不同病因引起肝脏脂肪积聚的机理各异,一般认为,进入肝脏的脂肪酸过多、肝内形成的甘油三酯增多或氧化减少、脂蛋白的合成减少导致脂肪的运输障碍等是肝脏脂肪积聚的三个基本环节。
肝脏脂肪积聚会引发一系列的严重后果:对肝脏自身的损害,目前在脂肪肝的发病机制中广为接受的是“二次打击学说”,脂肪积聚引起肝脏脂肪变性,形成“第一次打击”,在此状态下更易于受到氧化应激等因素的“第二次打击”,加速肝细胞受损,进展为肝纤维化和肝硬化,甚至肝癌;对肝外器官的损害,非脂细胞内堆积的脂质极易通过非氧化代谢途径产生脂肪中毒,并诱导胰岛素抵抗。因脂质异位相关代谢异常可形成更多反应性脂簇,其典型代表神经酰胺对胰岛β细胞和肝细胞等都有毒性(脂毒性),而游离脂肪酸可直接抑制胰岛素受体底物-1酪氨酸的磷酸化,造成肝脏和外周IR;对全身的损害,通过加剧代谢紊乱,促进2型糖尿病和动脉粥样硬化的发生,导致代谢综合征相关的肿瘤和心脑血管事件高发,而这些疾病反过来又促进肝脏疾病的进展,增加恶性肿瘤和心脑血管事件的发生。

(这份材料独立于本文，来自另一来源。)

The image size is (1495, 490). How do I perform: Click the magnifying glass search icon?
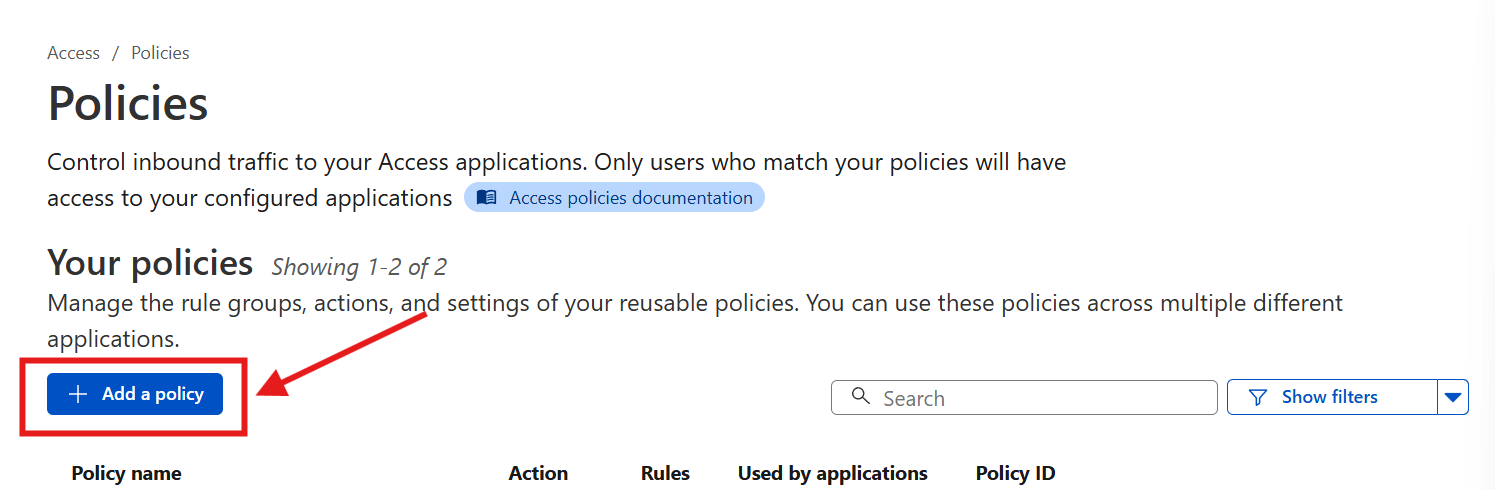[860, 397]
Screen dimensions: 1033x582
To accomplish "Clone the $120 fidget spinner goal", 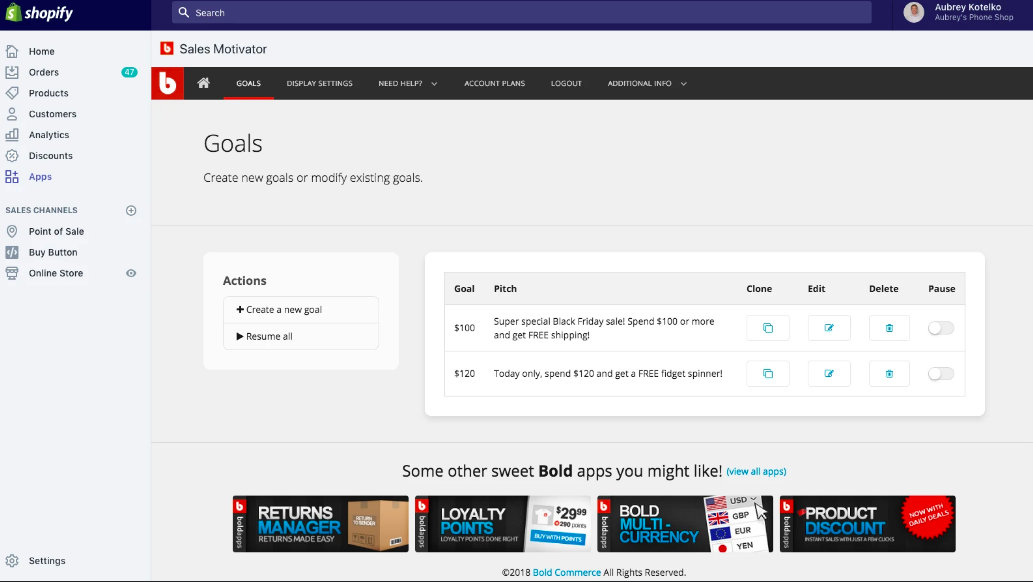I will click(x=767, y=374).
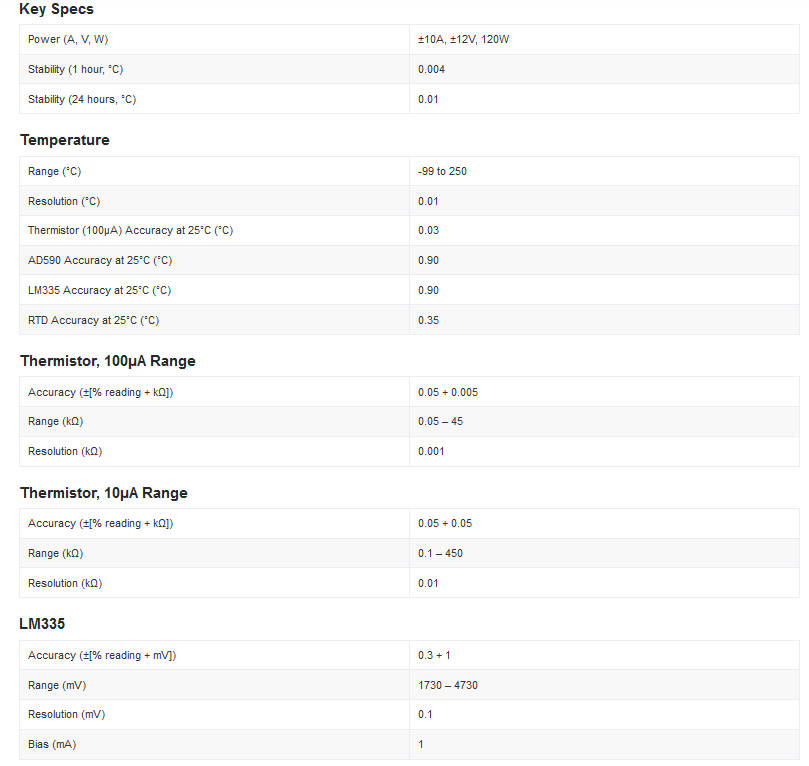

因此,减少肝脏脂肪积聚不但能够直接减轻肝脏损伤,还能够间接改善胰岛素抵抗,减缓代谢综合征的发生和进展。目前,治疗肝脏脂肪积聚的方法主要是针对原发病因,包括运动和饮食疗法等,临床上也有应用药物治疗严重的肝脏脂肪积聚,但是大多具有一定的副作用,因而寻找安全有效的天然化学物质意义重大。
腺苷酸激活蛋白激酶是在肝脏、心脏、骨骼肌中调节能量和代谢平衡的一种蛋白激酶,它广泛存在于真核生物的细胞中,属于丝/苏氨酸蛋白激酶家族成员。当代谢性应激引起细胞内AMP/ATP比值升高时,AMPK发生磷酸化并激活其下游的多种靶分子,减少ATP的消耗和增加ATP的生成,即促进分解代谢;反之,当AMP/ATP比值降低时,AMPK则促进合成代谢。AMPK的这一作用被形象地比喻为“调节细胞能量代谢的开关”,其本身也被称为“细胞能量调节器”。AMPK活化后,可以促进乙酰辅酶A羧化酶磷酸化使其活性降低,减少丙二酰辅酶A合成,从而增强脂肪酸氧化限速酶——肉碱脂酰转移酶-I的活性,促进脂肪酸氧化。由于AMPK控制脂肪酸氧化的细胞信号途径包括AMPK、ACC和CPI-I,又有人称之为“AMPK-ACC-CPT-I信号通路”。除此之外,ACC也是脂肪合成的限速酶,AMPK的活化还能够减少脂肪的合成。因此,AMPK有可能是调节脂肪含量、影响脂质代谢平衡的重要靶点,调节肝脏AMPK有可能会影响肝细胞内的脂肪含量。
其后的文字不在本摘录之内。